* _Task instructions_
Find the number of lines below in which the word "computer" appears, and write that number only.

* _Record extracts_
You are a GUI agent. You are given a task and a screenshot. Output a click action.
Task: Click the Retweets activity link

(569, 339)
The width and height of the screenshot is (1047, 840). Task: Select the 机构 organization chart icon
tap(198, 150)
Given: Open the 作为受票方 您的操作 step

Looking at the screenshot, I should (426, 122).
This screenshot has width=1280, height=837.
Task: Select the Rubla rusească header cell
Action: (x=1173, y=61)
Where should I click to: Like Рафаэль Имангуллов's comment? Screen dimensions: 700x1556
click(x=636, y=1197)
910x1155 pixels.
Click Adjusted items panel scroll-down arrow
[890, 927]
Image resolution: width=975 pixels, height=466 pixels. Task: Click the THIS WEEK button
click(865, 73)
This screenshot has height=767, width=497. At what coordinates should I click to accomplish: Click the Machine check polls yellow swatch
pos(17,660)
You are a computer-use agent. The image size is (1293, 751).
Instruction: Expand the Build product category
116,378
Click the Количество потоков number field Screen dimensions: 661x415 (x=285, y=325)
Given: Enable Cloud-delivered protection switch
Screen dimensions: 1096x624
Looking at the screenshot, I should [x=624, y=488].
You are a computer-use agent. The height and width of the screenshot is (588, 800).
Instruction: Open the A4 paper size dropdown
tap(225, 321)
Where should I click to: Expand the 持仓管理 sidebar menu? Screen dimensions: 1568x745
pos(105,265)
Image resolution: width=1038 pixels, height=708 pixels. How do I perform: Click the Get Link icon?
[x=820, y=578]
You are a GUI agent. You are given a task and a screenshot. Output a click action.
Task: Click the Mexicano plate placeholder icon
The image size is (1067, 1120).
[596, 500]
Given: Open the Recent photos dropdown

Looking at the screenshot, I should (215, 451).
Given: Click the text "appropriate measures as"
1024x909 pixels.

* _Task response_
2